A questo punto mi chiedo: in che modo la Ministro Guidi, peraltro di origini di Castelnuovo Rangone (MO), può anche solo vagliare una richiesta di questo genere? Fino a che punto vale, per chi ci governa, l’economia già esistente e forte di un territorio che, seppure in flessione a causa della lunga crisi che ha colpito l’intero paese, nutre in senso puntuale ed in senso lato l’Italia intera, a fronte dell’interesse personalissimo di un’azienda di cui, peraltro, non si conosce nemmeno la capacità tecnico-finanziaria come evidenziato nell’articolo citato sopra?

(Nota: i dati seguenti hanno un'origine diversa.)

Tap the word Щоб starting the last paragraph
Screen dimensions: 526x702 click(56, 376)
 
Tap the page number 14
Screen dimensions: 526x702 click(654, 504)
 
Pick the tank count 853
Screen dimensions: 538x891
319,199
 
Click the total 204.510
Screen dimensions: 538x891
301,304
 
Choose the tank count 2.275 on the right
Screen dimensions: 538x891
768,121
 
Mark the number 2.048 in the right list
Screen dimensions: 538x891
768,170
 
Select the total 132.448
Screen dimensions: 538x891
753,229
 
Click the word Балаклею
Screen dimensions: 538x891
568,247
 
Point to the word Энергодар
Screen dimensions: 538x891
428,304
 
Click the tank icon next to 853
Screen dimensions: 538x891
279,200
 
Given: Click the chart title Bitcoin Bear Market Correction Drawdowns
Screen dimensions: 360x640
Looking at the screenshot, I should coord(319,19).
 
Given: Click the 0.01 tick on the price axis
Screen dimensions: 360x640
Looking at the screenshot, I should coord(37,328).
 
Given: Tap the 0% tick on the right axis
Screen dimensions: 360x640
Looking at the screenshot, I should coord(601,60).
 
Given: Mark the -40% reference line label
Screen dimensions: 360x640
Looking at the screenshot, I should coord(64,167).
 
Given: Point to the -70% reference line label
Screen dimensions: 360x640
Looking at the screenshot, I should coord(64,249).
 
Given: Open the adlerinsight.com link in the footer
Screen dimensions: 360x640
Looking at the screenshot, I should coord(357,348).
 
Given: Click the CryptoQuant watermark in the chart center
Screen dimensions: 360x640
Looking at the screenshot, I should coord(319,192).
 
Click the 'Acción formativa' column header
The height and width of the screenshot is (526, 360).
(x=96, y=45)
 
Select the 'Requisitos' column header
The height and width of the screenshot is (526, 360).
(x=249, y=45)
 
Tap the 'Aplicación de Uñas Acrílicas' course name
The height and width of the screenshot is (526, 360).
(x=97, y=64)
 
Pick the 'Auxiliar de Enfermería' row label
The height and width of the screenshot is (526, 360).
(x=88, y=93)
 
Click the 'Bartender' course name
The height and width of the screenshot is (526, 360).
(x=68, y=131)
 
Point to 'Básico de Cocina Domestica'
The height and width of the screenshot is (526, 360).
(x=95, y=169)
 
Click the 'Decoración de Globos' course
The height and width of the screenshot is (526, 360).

Fino a che punto vale la vita dei cittadini che su questo territorio vivono, lavorano e producono reddito e benessere per il paese? Fino a che punto deve pesare l’interesse di un’azienda privata quando, dall’altra parte della bilancia pendono gli interessi di centinaia di migliaia di cittadini? Nel malcapitato caso in cui il fracking fosse effettivamente causa di eventi sismici, al paese cosa costerà di più fra il rimettere in piedi una regione che già cammina molto bene con le proprie gambe perché devastata e il dire no ad una singola azienda? Fra il seppellire cittadini che magari avevano un lavoro e producevano reddito, o magari essere costretti a curarli e sostenerli a vita perché gravemente menomati a causa di un evento sismico, e dare lavoro a qualcuno in più per poi farlo perdere a migliaia di altri?
Demagogia o senso pratico e civico? Quello stesso senso civico che dovrebbe balzare al cuore e alle menti di tutti e che ci dovrebbe far gridare uniti che è la politica al servizio dei cittadini, non il contrario.
Faccio notare che, dopo meno di una settimana dalla pubblicazione della notizia, nessuno parla più della questione che non ha mai comunque varcato i limiti provinciali delle tre zone implicate nella richiesta. In aprile ci saranno i referendum, quando verrà data la risposta del Minstero dello Sviluppo Economico a Pengas Italiana?